妙な焦りを感じつつ言葉を返せば、フィリーも私との食い違いに気が付き始めたようで戸惑いの表情を浮かべた。
「……お前が王妃になったのも、俺を助けに来たのも『任務』のためだろう?それを利用したのは俺だし、そのおかげで<闇の階>を起こさずに済んだのも確かだ」
とりあえず、それに関してはきちんと礼を言わせてくれと律儀に頭を下げられる。
いやいや、それこそ『任務』なんだから、礼を言われることじゃ…とは思ったけど、ここでそれを言い出すと話が逸れるのでフィリーの話の続きを促した。
「だが、それは要するにアイルにとって全てが『任務』で『俺への感情』が何もないという事だろう?それが答えだと思った。

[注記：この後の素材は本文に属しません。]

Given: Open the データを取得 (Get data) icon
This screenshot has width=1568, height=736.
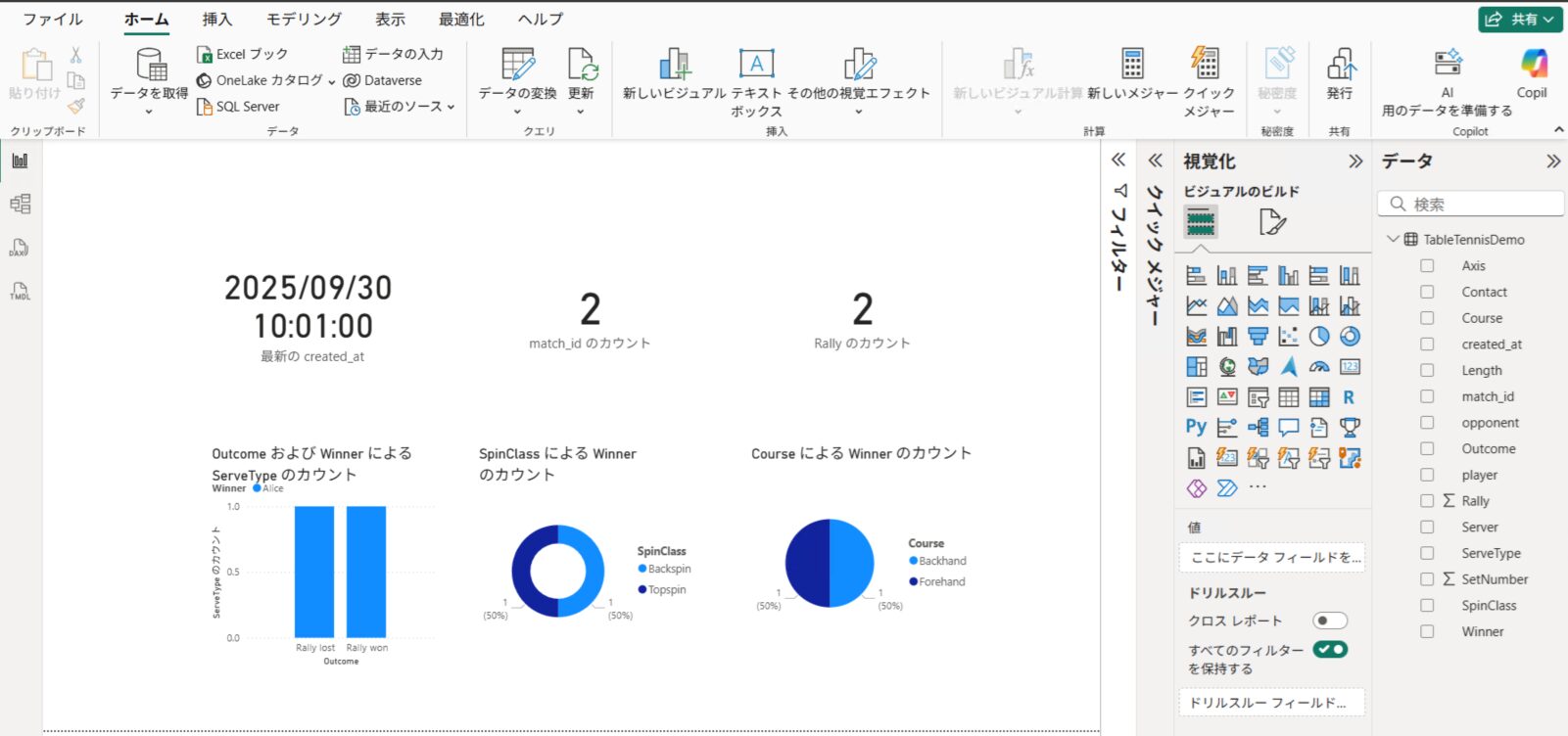Looking at the screenshot, I should (150, 67).
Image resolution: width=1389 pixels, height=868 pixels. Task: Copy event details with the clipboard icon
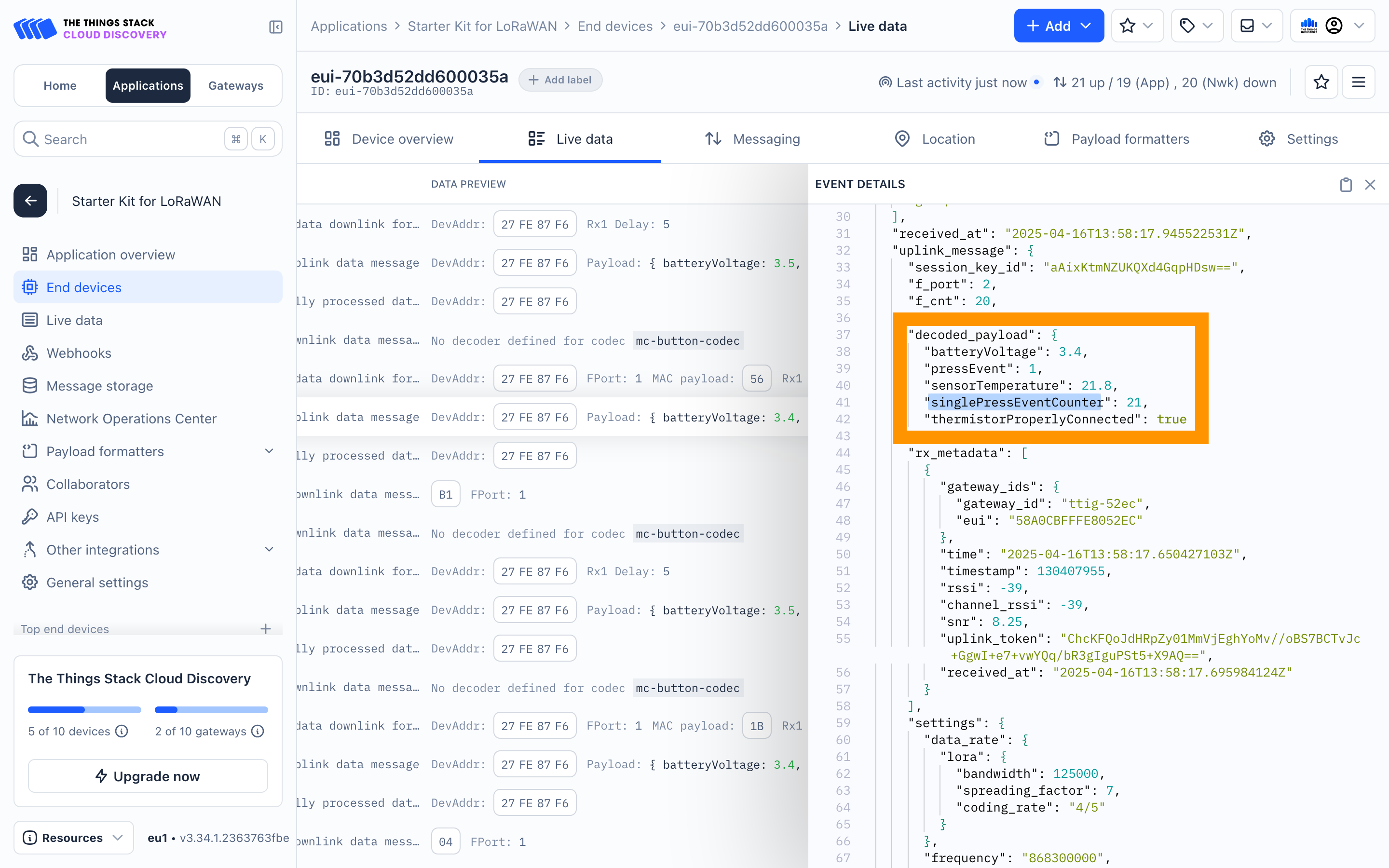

俺たちは政略結婚で、だけど、気が付けば俺はアイルにどんどん惹かれていった…そんな資格はないと分かってても、気持ちを抑えきれなかった。政略とは関係なくアイルが傍にいてくれたらいいと思った。だけど、それは浅はかな俺の願望に過ぎなかったんだよな」
微妙に要領を得ないフィリーの言葉を整理すれば、要するに彼の舞踏会場での愛の告白を、私は知らぬ間に私がここにいる理由は『任務』でしかないとお断りをしているという状態という事でいいのだろうか?
それに何と言葉を返したものかと戸惑いつつも、私に何一つ確かめもしないで、自分の思い込みだけで、どっぷりと失恋の痛みに浸かりきっているフィリーに呆れる気持ち半分、同時に妙な既視感を感じた。